Mental health policy changed in the 1960s, with the idea of community care rising to the fore. Between the 1970s and the 1990s, mental institutions were gradually shut down, and community care became the dominant model, with only about 8% of mental health patients receiving inpatient care. De-institutionalisation was nearly complete, and this was seen as a victory.
Institutions were pretty awful places, and even with the best of advances in care, stables of the seriously ill herded together and kept separate from the outside world is a bloody awful idea. But the seriously ill need somewhere to go, and this is simply not provided for in the community mental health model.
First, there’s the acutely unwell. These are meant to be handled by the inpatient ward, but there aren’t enough beds. Last time I was an inpatient, I overheard the unit co-ordinator discussing with her senior staff which patients were the least unwell because she needed to free up some beds. I was let go without much of a care plan in place because I was the least unwell – but I was still not sleeping and not really well enough to be around my kids. The step-down from the ward was non-existent.
That step down from inpatient care is the respite house. It’s a safe place to be without the intense supervision of the ward, and it’s an important transition between the ward and the outside world if things aren’t completely stable yet. It’s also important as a place to go before you’re unwell enough for the ward, to try and head off that need. Hutt Valley DHB had a total of precisely three emergency respite beds, and a further three or four for planned respite, which are booked out months in advance. MidCentral has an even better collection, with not a single adult respite bed as of my last experience with them (further research has turned up funding for 2.3 adult respite beds, whatever that might mean. Sure as hell won’t mean a dedicated respite house. Other resources call respite beds ‘conceptual’). It’s the ward or fend for yourself.
So much for acute care. What about the more long-term needs? When I was in the unit I was sharing accommodation (in an acute care ward) with people who had been in there months, even years. That is most definitely not what an acute care ward is for, but where else can long-term high-needs people go? Upon the closing of the institutions, there was supposed to be sheltered accommodation created – places where the seriously unwell who cannot live independently are safe. But over the intervening years, these have either not materialised, or been shut down. This is not my area of expertise, but those I have talked to are devastated at the lack of sheltered accommodation available to people in need. It feeds the over-population of acute care wards, and the problems of homelessness, and the incidence of people unable to care for themselves living in the modern equivalent of council housing and living pretty miserable lives.
I’m not saying that returning to mental institutions is the answer. They’re not a good solution for anyone. But supported living arrangements need to be available, and they need to be available now. There are stories of psychiatric patients being released to night shelters, with promised support to the shelter never materialising. Promised support? What on earth are we doing releasing unwell people to a completely unprepared shelter, with no more than vague promises of support? It’s so wrong, and so inadequate.

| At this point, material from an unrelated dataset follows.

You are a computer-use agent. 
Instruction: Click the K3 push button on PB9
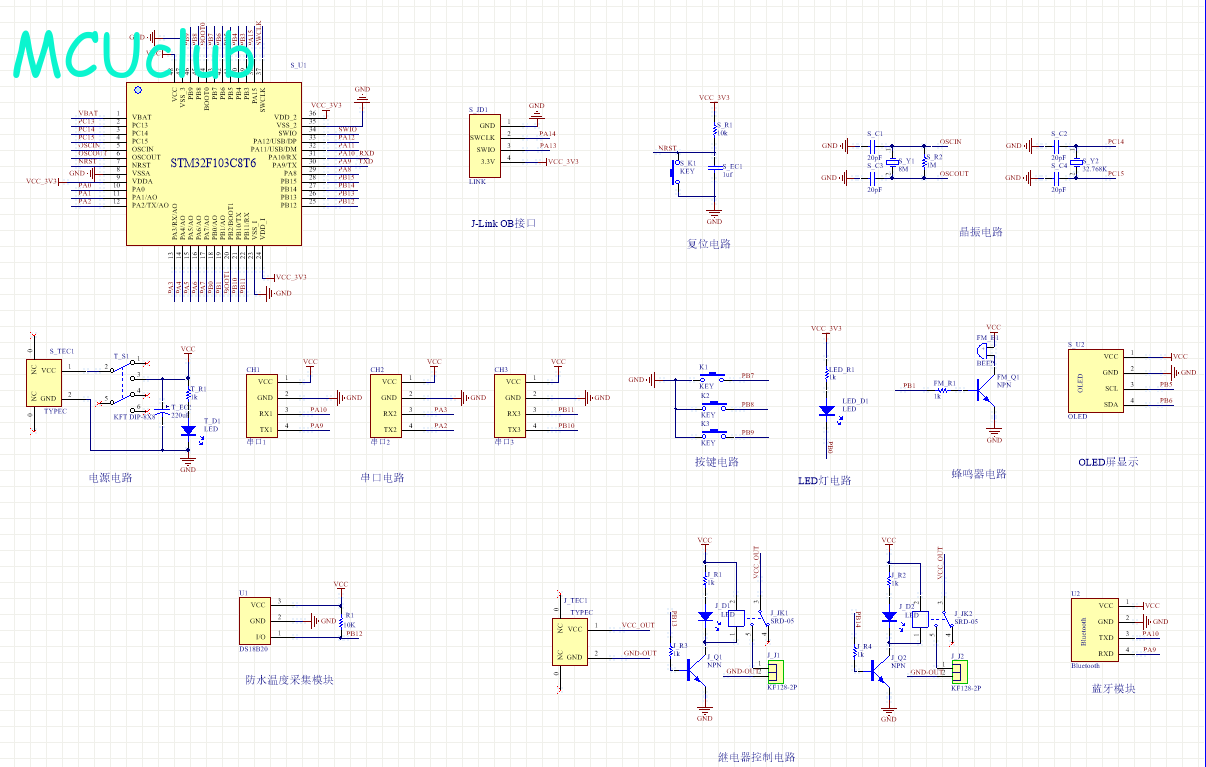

“Te Ara Pai – the Stepping Stones to Wellness policy – for psychiatric patients continued a trend of reducing funding for supported accommodation houses, with some of the money redeployed towards more advocates trying to help people into a shrinking housing supply.” Policies like this are just outright ridiculous. Getting rid of housing, then funding people to help place patients in housing that doesn’t exist any more? What the hell kind of plan is that? I’m sure there is more to it than this, but from this outsider’s perspective, they are slashing a bleeding wound in the side of mental health care, and then hoping a couple of steri-strips will hold it all together. It’s not going to work.
So what do we have? Progressively aggressive community health care being applied to people for whom the community health model is completely inadequate. Progressive shuttering of safe places for these people to live. A progressive failure to cater to the needs of some of the most unwell and vulnerable in our society. Policy makers should be educated in this reality, and if they already know they should be ashamed.